• _Task requirements_: In your reply, write out the records exactly, each line intact.

• _Dataset_:
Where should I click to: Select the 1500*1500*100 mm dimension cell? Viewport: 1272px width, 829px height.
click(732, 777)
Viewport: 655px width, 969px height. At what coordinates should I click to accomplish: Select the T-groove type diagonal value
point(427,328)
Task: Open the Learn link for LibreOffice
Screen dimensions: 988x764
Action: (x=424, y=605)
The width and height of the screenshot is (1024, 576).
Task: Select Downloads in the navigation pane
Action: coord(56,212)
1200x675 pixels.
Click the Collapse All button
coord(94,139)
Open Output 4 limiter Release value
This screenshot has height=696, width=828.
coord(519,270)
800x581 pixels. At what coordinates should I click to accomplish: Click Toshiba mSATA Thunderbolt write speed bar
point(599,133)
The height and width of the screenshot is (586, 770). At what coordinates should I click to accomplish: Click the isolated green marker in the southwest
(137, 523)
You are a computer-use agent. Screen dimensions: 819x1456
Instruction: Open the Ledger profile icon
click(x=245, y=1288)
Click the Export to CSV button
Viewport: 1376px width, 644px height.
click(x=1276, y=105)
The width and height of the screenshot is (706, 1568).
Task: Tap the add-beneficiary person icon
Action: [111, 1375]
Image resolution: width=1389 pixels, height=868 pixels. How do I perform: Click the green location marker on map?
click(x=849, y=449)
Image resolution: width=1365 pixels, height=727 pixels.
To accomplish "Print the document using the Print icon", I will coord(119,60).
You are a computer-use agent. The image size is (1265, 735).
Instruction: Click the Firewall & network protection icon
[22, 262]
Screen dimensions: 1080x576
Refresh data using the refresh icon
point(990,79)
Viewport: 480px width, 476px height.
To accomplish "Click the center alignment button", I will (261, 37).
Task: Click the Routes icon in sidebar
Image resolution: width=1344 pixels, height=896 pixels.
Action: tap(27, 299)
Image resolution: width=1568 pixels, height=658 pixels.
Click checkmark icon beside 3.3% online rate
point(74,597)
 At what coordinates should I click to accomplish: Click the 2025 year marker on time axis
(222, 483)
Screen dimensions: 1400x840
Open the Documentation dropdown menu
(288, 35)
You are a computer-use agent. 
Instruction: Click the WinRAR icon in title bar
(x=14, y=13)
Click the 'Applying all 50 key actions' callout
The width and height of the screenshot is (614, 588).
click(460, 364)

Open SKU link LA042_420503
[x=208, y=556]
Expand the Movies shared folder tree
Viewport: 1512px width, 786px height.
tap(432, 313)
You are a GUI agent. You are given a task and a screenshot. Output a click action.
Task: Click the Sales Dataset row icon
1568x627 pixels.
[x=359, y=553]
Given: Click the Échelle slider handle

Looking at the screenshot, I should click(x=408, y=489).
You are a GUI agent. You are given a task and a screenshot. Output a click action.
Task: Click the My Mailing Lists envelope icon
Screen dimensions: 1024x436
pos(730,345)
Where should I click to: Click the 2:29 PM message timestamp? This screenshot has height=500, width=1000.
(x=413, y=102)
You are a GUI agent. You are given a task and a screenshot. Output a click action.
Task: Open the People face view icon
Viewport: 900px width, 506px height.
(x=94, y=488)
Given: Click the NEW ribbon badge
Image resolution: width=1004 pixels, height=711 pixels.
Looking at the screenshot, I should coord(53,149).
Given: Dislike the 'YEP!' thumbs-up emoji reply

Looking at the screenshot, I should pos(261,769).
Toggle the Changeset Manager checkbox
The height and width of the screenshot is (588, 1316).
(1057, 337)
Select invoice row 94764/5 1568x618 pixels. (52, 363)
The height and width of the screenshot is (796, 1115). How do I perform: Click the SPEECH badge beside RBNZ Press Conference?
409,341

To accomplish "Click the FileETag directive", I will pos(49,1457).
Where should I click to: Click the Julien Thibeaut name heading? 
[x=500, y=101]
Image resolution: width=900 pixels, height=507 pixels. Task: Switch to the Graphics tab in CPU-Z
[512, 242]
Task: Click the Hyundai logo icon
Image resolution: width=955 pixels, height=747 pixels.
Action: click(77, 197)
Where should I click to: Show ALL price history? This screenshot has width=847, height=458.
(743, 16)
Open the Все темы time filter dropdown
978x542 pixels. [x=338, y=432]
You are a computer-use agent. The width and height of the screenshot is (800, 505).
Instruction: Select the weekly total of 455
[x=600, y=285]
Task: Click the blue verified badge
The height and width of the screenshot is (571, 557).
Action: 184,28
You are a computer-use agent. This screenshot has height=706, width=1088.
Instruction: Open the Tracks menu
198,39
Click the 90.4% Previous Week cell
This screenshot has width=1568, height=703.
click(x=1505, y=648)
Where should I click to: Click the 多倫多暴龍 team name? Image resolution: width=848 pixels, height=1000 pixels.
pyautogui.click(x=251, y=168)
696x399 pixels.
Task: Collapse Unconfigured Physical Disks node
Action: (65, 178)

• _Exercise output_:
Where should I click to: Select the 1500*1500*100 mm dimension cell? Viewport: 1272px width, 829px height.
click(732, 777)
Viewport: 655px width, 969px height. At what coordinates should I click to accomplish: Select the T-groove type diagonal value
point(427,328)
Task: Open the Learn link for LibreOffice
Screen dimensions: 988x764
Action: (x=424, y=605)
The width and height of the screenshot is (1024, 576).
Task: Select Downloads in the navigation pane
Action: coord(56,212)
1200x675 pixels.
Click the Collapse All button
coord(94,139)
Open Output 4 limiter Release value
This screenshot has height=696, width=828.
coord(519,270)
800x581 pixels. At what coordinates should I click to accomplish: Click Toshiba mSATA Thunderbolt write speed bar
point(599,133)
The height and width of the screenshot is (586, 770). At what coordinates should I click to accomplish: Click the isolated green marker in the southwest
(137, 523)
You are a computer-use agent. Screen dimensions: 819x1456
Instruction: Open the Ledger profile icon
click(x=245, y=1288)
Click the Export to CSV button
Viewport: 1376px width, 644px height.
click(x=1276, y=105)
The width and height of the screenshot is (706, 1568).
Task: Tap the add-beneficiary person icon
Action: [111, 1375]
Image resolution: width=1389 pixels, height=868 pixels. How do I perform: Click the green location marker on map?
click(x=849, y=449)
Image resolution: width=1365 pixels, height=727 pixels.
To accomplish "Print the document using the Print icon", I will coord(119,60).
You are a computer-use agent. The image size is (1265, 735).
Instruction: Click the Firewall & network protection icon
[22, 262]
Screen dimensions: 1080x576
Refresh data using the refresh icon
point(990,79)
Viewport: 480px width, 476px height.
To accomplish "Click the center alignment button", I will (261, 37).
Task: Click the Routes icon in sidebar
Image resolution: width=1344 pixels, height=896 pixels.
Action: tap(27, 299)
Image resolution: width=1568 pixels, height=658 pixels.
Click checkmark icon beside 3.3% online rate
point(74,597)
 At what coordinates should I click to accomplish: Click the 2025 year marker on time axis
(222, 483)
Screen dimensions: 1400x840
Open the Documentation dropdown menu
(288, 35)
You are a computer-use agent. 
Instruction: Click the WinRAR icon in title bar
(x=14, y=13)
Click the 'Applying all 50 key actions' callout
The width and height of the screenshot is (614, 588).
click(460, 364)

Open SKU link LA042_420503
[x=208, y=556]
Expand the Movies shared folder tree
Viewport: 1512px width, 786px height.
tap(432, 313)
You are a GUI agent. You are given a task and a screenshot. Output a click action.
Task: Click the Sales Dataset row icon
1568x627 pixels.
[x=359, y=553]
Given: Click the Échelle slider handle

Looking at the screenshot, I should click(x=408, y=489).
You are a GUI agent. You are given a task and a screenshot. Output a click action.
Task: Click the My Mailing Lists envelope icon
Screen dimensions: 1024x436
pos(730,345)
Where should I click to: Click the 2:29 PM message timestamp? This screenshot has height=500, width=1000.
(x=413, y=102)
You are a GUI agent. You are given a task and a screenshot. Output a click action.
Task: Open the People face view icon
Viewport: 900px width, 506px height.
(x=94, y=488)
Given: Click the NEW ribbon badge
Image resolution: width=1004 pixels, height=711 pixels.
Looking at the screenshot, I should coord(53,149).
Given: Dislike the 'YEP!' thumbs-up emoji reply

Looking at the screenshot, I should pos(261,769).
Toggle the Changeset Manager checkbox
The height and width of the screenshot is (588, 1316).
(1057, 337)
Select invoice row 94764/5 1568x618 pixels. (52, 363)
The height and width of the screenshot is (796, 1115). How do I perform: Click the SPEECH badge beside RBNZ Press Conference?
409,341

To accomplish "Click the FileETag directive", I will pos(49,1457).
Where should I click to: Click the Julien Thibeaut name heading? 
[x=500, y=101]
Image resolution: width=900 pixels, height=507 pixels. Task: Switch to the Graphics tab in CPU-Z
[512, 242]
Task: Click the Hyundai logo icon
Image resolution: width=955 pixels, height=747 pixels.
Action: click(77, 197)
Where should I click to: Show ALL price history? This screenshot has width=847, height=458.
(743, 16)
Open the Все темы time filter dropdown
978x542 pixels. [x=338, y=432]
You are a computer-use agent. The width and height of the screenshot is (800, 505).
Instruction: Select the weekly total of 455
[x=600, y=285]
Task: Click the blue verified badge
The height and width of the screenshot is (571, 557).
Action: 184,28
You are a computer-use agent. This screenshot has height=706, width=1088.
Instruction: Open the Tracks menu
198,39
Click the 90.4% Previous Week cell
This screenshot has width=1568, height=703.
click(x=1505, y=648)
Where should I click to: Click the 多倫多暴龍 team name? Image resolution: width=848 pixels, height=1000 pixels.
pyautogui.click(x=251, y=168)
696x399 pixels.
Task: Collapse Unconfigured Physical Disks node
Action: (65, 178)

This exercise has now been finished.